• _Указания к работе_
Отредактируйте записи от строки с «Screen dimensions: 400x454» до строки с «[x=286, y=378]» включительно, заменив «duration» на «length» и не меняя ничего другого. Изображения в ответ не включайте.

• _Материалы упражнения_
────

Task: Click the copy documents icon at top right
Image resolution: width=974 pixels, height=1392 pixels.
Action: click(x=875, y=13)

────

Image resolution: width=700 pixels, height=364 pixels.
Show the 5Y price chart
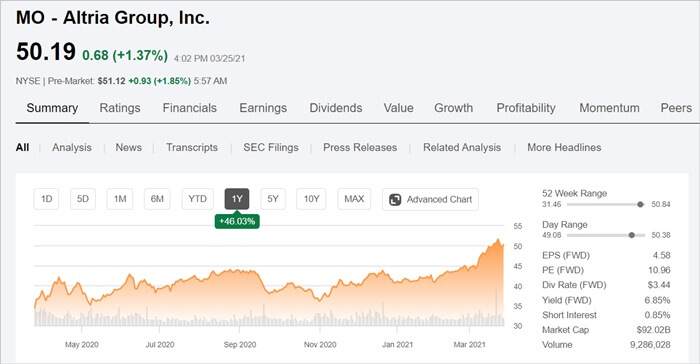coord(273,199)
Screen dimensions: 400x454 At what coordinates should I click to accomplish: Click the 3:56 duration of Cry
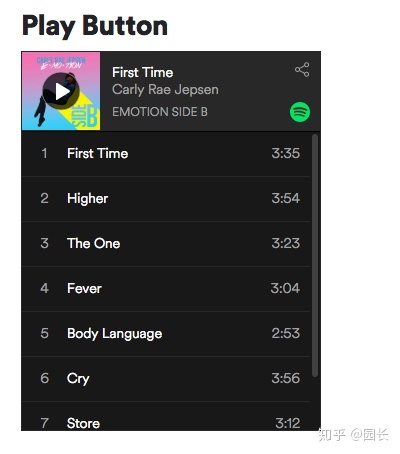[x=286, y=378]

────

• _Ответ на упражнение_
Screen dimensions: 400x454 At what coordinates should I click to accomplish: Click the 3:56 length of Cry
[x=286, y=378]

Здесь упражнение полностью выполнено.